* **RECORDS TO PROCESS**
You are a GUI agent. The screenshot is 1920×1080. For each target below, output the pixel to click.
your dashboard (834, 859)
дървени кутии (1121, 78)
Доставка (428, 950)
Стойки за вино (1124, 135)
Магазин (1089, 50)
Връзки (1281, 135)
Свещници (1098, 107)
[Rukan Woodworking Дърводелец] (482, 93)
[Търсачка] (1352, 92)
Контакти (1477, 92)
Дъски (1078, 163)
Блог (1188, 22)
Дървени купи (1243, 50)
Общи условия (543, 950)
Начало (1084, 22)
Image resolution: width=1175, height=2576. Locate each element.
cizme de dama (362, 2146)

* **YOUR TASK**
In the listing above, find the line that contains "your dashboard (834, 859)". Write it out exactly, along with each line after it up to and including the last.

* **EXPECTED OUTPUT**
your dashboard (834, 859)
дървени кутии (1121, 78)
Доставка (428, 950)
Стойки за вино (1124, 135)
Магазин (1089, 50)
Връзки (1281, 135)
Свещници (1098, 107)
[Rukan Woodworking Дърводелец] (482, 93)
[Търсачка] (1352, 92)
Контакти (1477, 92)
Дъски (1078, 163)
Блог (1188, 22)
Дървени купи (1243, 50)
Общи условия (543, 950)
Начало (1084, 22)
Image resolution: width=1175, height=2576. Locate each element.
cizme de dama (362, 2146)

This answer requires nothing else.